Maintaining Design Portability

Designs that are created within the system have a high degree of portability, allowing them to be retargeted to different device and board environments with the minimum of difficulty.

This portability is achieved by a combination of:

  • Designing with generic components, that can be implemented in all supported device families.
  • Altium Designer's plug-in device driver model that allows support for new devices to be dropped in.
  • Integrated PCB libraries that support bi-directional data linking from the FPGA design to the PCB design.
  • Separating the design – captured in the source documents – from the device-specific and implementation-specific requirements, stored in constraint files.

Generic Components

All of the logical components that are available for designing within an FPGA are targeted for all of the FPGAs supported by the system.

This includes everything from simple gates, all the way up to FPGA microprocessors and other high-level functional blocks. These components are pre-synthesized in a way that is optimized for the target architecture. In some cases, the implementation may be quite different, depending on the capabilities of the underlying target architecture. This allows a new 'high-level' device-independent design methodology to be adopted.

The system also supports designing from vendor-specific primitive libraries, but this is inherently device specific and will result in the design being 'trapped' within the target architecture. This is not recommended unless the highest level of optimization is required. If specific areas of the design do need to use features that are specific to a particular device, then these should be isolated as much as possible in order to avoid unnecessarily compromising the portability of the design.

Nexus Driver Files

There is a large amount of information that must be known about each FPGA device family that is supported by the system. This information is 'plugged into' Altium Designer's underlying DXP integration platform in the form of a Nexus file.
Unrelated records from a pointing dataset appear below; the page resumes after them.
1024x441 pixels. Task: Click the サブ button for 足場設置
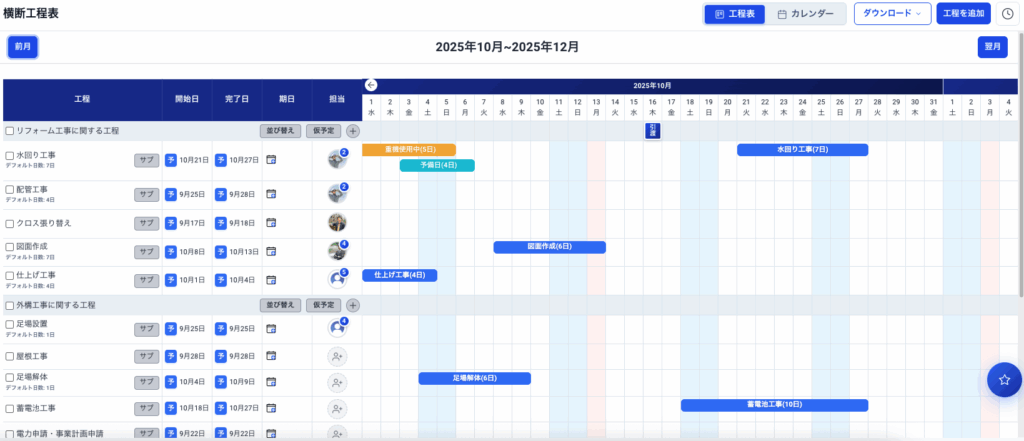point(147,328)

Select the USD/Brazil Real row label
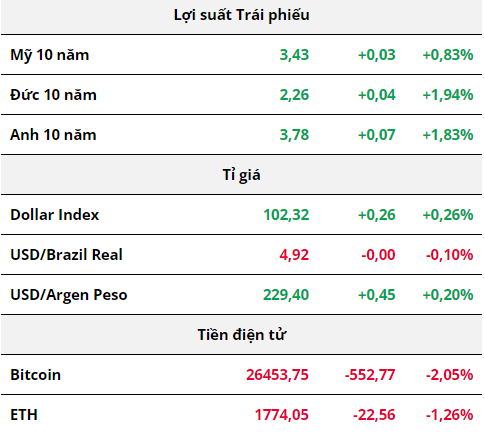click(x=66, y=255)

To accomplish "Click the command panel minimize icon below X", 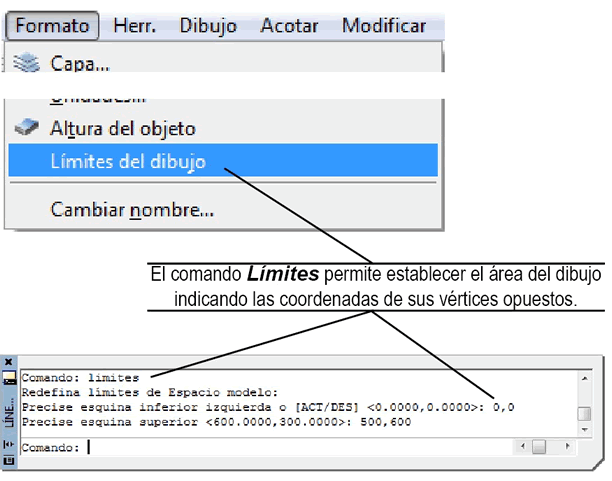I will tap(8, 379).
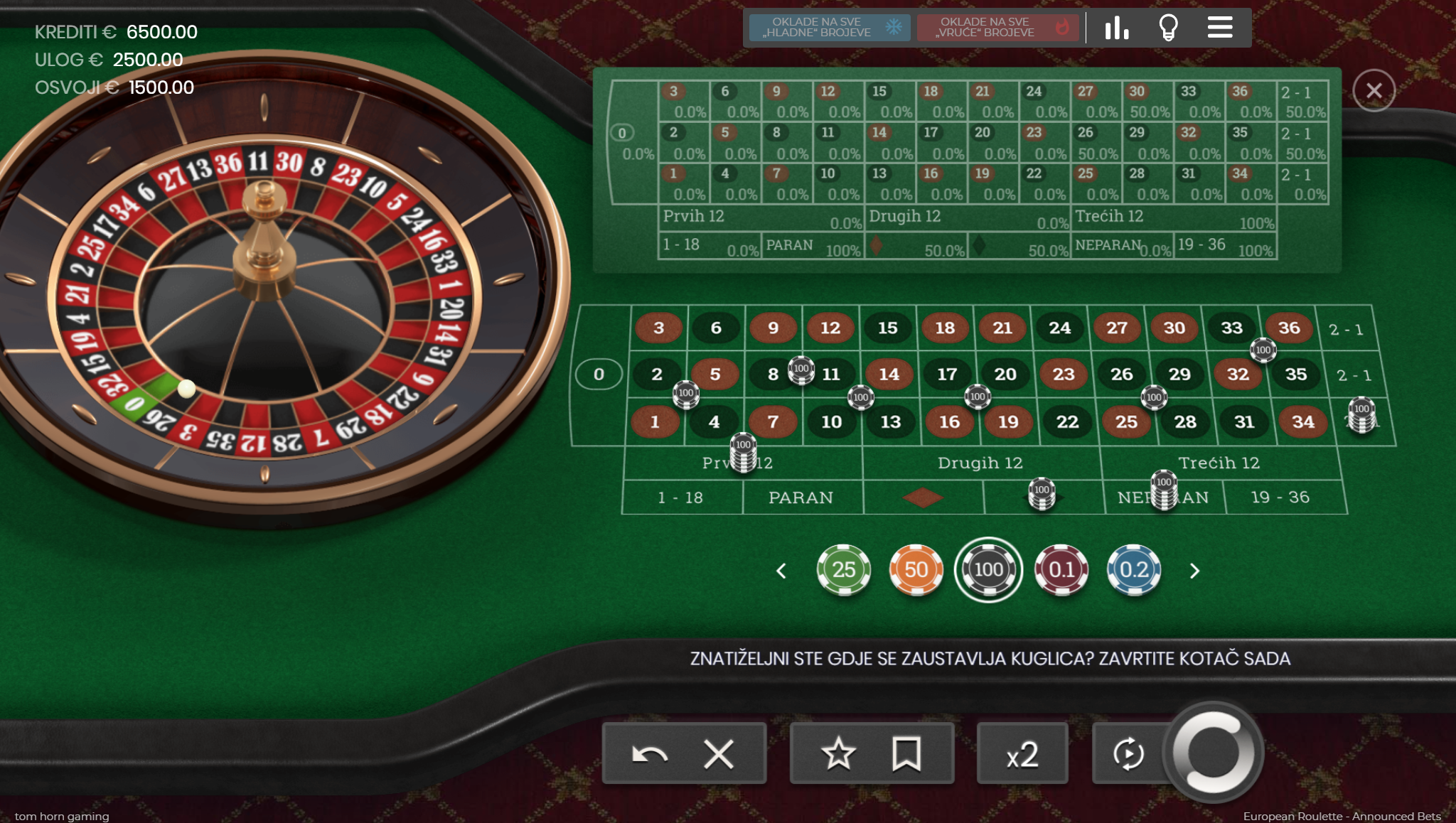Toggle bets on all hot numbers
1456x823 pixels.
(997, 28)
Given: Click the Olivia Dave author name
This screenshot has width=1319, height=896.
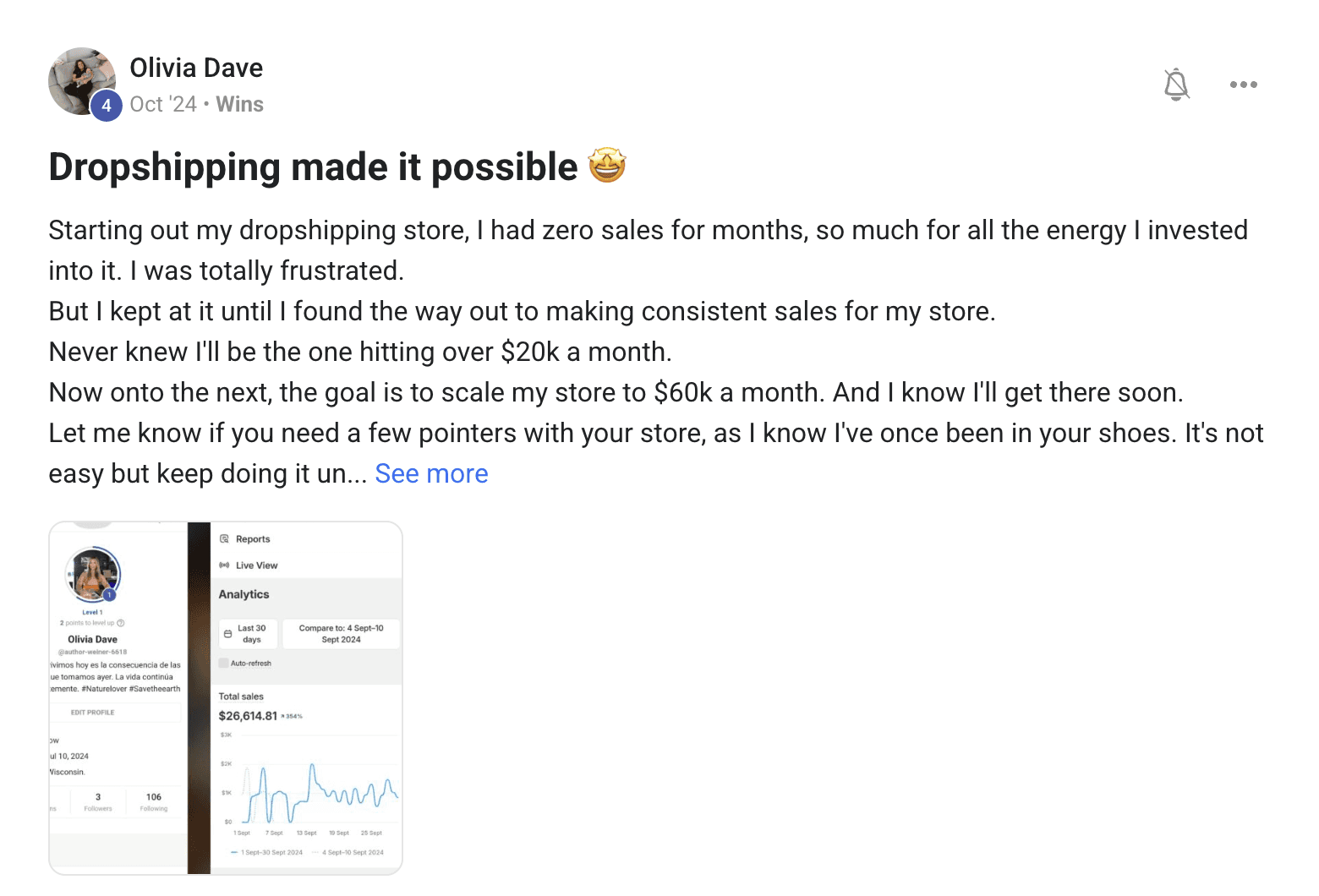Looking at the screenshot, I should 196,68.
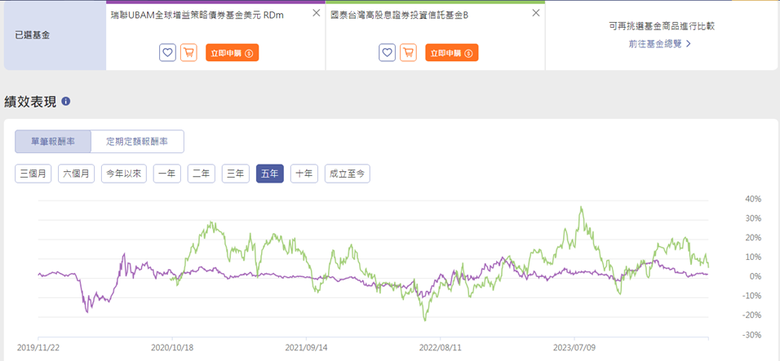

These files serve as 'drivers' within the system and contain all of the information, or references to it, that are required to utilize and interact with the chosen device. The Nexus file includes physical information about the device, such as details about the capabilities of each pin (including pin-banking data), boundary scan (JTAG) information and details on how to program the device – everything needed to interact with the device while it is online.

Integrated PCB Libraries

Each device family also includes a PCB-level integrated library. This library contains schematic symbols, PCB footprints and 3D models for all of the devices within the family. For programmable devices such as CPLDs and FPGAs the library includes generic 'un-programmed' symbols that serve as templates for the final fully-programmed device.

These libraries are linked to the device descriptions with the Nexus files to allow all aspects of the device, from the internals of FPGAs to the high-level board level design process, to be fully integrated into the design and debug flow.

Constraining the Design

Rather than storing device and implementation data in the source documents, this information is stored in separate files. These files constrain the design to the target device and PCB layout, allowing the same design to be re-targeted quickly and easily.